On the reverse, I could never be simply money-grubbing. There’s no soul in it, no conviction, no trust, no heart. When your only god is the almighty dollar, your means become whatever they must to get it, no matter the associated non-monetary costs. I won’t sacrifice my family, friends, sense of goodness, heart, mind, soul to the cause. Those with the most toys don’t win, they just end up with a playroom full of toys and nobody to share them with.
That all being said, I don’t work for my health. (Indeed, my health suffers rather greatly from having to work!) I work because money, like it or not, makes the world go around, provides for almost everything in this post-industrial world, and is a necessary evil for so very many reasons. So while I’m not a whore to the system, I am still planning on trying my best to earn as much as I can, advance my career as far as it can go, and to rise in the ranks of the business world so I can get the funding to accomplish everything I’d like to be and do. I worry all the time that I’m not doing enough, fast enough, good enough, big enough, and the top of my career is looming ahead of me and that downhill slide to retirement is getting ever closer. I fear it so much it makes me ache at night sometimes, simply because I know that I only get one shot at doing this the right way and I hate the idea of pulling out at 70 and saying that I had a mediocre run of it.

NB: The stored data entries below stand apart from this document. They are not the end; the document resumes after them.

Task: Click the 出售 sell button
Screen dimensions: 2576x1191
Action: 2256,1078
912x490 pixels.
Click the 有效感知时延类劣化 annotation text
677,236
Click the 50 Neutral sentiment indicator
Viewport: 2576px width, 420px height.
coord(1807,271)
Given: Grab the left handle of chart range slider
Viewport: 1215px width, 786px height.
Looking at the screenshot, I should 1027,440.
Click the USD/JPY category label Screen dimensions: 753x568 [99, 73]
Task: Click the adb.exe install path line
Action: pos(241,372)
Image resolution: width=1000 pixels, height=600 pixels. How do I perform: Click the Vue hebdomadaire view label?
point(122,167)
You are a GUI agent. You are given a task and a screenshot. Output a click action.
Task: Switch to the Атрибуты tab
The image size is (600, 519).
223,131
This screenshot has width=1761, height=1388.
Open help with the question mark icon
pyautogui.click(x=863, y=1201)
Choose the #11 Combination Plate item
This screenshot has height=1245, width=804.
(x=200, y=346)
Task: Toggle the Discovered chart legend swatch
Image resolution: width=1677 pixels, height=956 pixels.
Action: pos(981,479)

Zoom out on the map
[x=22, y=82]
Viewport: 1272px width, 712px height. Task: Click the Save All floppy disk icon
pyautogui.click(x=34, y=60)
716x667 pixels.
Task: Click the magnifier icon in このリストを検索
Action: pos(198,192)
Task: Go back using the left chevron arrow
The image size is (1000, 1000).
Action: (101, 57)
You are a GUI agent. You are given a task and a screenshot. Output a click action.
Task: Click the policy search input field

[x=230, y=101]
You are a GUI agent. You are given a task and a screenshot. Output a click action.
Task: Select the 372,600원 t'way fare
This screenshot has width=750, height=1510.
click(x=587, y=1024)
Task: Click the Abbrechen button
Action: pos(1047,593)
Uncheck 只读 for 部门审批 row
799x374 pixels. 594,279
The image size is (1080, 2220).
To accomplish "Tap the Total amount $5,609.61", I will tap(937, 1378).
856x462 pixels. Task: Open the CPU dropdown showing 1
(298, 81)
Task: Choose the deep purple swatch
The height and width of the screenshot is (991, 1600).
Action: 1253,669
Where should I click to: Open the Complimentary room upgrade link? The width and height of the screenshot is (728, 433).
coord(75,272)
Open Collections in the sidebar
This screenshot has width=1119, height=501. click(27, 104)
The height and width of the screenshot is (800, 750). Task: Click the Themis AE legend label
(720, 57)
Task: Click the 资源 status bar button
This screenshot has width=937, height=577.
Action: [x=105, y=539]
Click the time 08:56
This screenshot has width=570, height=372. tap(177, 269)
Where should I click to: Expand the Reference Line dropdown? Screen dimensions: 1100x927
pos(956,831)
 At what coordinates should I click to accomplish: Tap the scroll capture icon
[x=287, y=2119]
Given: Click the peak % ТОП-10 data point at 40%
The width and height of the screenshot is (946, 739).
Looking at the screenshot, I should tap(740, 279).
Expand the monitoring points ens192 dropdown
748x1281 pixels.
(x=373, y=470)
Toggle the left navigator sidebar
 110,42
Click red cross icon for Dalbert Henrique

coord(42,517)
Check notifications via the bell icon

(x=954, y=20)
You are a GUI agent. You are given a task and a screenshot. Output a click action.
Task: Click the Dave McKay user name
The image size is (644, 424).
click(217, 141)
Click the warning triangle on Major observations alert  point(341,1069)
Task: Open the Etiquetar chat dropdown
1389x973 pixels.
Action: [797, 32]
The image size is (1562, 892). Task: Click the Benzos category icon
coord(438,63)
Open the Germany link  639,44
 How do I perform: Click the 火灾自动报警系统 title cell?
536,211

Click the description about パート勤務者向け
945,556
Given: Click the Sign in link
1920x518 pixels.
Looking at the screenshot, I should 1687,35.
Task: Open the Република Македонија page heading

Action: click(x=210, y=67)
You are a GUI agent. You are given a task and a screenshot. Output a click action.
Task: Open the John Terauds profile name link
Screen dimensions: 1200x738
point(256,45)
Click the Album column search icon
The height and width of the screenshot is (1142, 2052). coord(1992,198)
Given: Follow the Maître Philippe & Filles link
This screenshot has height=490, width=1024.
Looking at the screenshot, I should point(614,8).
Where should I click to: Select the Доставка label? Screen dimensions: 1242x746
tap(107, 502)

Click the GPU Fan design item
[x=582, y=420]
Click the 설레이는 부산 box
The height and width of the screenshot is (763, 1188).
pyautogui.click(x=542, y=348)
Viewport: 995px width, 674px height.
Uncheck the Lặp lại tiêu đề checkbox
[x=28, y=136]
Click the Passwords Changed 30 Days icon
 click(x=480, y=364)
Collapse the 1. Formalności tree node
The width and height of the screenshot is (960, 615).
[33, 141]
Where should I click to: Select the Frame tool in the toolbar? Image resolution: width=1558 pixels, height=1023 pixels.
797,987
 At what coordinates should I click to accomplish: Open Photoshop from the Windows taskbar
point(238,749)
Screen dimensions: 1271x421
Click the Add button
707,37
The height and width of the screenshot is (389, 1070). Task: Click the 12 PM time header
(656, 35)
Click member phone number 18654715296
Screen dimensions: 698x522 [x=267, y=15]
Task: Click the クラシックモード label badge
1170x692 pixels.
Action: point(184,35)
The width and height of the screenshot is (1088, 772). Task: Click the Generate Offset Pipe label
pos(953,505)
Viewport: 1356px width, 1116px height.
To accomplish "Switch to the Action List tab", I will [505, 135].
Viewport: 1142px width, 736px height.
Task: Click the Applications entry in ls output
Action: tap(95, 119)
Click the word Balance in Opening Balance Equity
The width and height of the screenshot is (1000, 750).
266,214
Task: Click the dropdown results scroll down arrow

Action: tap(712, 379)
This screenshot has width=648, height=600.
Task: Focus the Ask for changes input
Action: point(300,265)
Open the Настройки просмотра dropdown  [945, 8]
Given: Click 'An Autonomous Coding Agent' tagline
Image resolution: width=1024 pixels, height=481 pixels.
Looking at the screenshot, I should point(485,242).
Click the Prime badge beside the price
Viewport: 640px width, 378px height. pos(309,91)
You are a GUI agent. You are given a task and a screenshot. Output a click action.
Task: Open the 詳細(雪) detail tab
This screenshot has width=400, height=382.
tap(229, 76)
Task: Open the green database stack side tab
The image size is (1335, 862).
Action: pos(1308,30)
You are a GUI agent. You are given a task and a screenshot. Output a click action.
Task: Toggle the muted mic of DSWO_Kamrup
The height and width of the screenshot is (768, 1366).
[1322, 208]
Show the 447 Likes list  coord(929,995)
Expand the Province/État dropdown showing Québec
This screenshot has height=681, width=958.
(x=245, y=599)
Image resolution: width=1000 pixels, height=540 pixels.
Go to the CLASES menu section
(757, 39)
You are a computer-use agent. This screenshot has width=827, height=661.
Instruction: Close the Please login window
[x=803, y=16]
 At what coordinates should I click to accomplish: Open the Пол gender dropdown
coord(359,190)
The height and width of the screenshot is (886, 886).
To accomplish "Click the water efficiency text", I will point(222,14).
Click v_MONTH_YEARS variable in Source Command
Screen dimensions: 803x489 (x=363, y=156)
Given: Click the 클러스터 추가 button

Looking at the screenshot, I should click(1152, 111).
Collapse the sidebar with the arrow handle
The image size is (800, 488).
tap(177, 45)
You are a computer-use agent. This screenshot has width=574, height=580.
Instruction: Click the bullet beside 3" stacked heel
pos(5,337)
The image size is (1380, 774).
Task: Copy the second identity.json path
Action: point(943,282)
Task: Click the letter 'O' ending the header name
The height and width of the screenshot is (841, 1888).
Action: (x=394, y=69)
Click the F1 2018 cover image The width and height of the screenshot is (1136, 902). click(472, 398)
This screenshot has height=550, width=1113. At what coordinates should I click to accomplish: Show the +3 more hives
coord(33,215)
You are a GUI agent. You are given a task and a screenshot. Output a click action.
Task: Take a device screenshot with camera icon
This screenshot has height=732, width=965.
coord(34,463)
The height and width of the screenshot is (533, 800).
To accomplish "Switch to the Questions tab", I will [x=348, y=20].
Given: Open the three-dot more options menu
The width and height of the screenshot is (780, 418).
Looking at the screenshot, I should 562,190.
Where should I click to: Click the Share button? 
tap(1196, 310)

So, I don’t think either side of the equation is fundamentally evil — I have to be doing a job where I am earning money and being successful and I also have to be doing something that ultimately creates something of worth for the world as a whole, even if it’s a limited audience. There are times when it’s perfectly fine to say, “Let’s to X because X will generate us a metric buttload of money.” Likewise, I need to always be looking at the things I’m doing and say, “Is this really worth the money? Will I hate myself in the morning/5 years/later?”
The balance must, ultimately, be struck. Money, life, and everything in between.
Where does that line fall for you?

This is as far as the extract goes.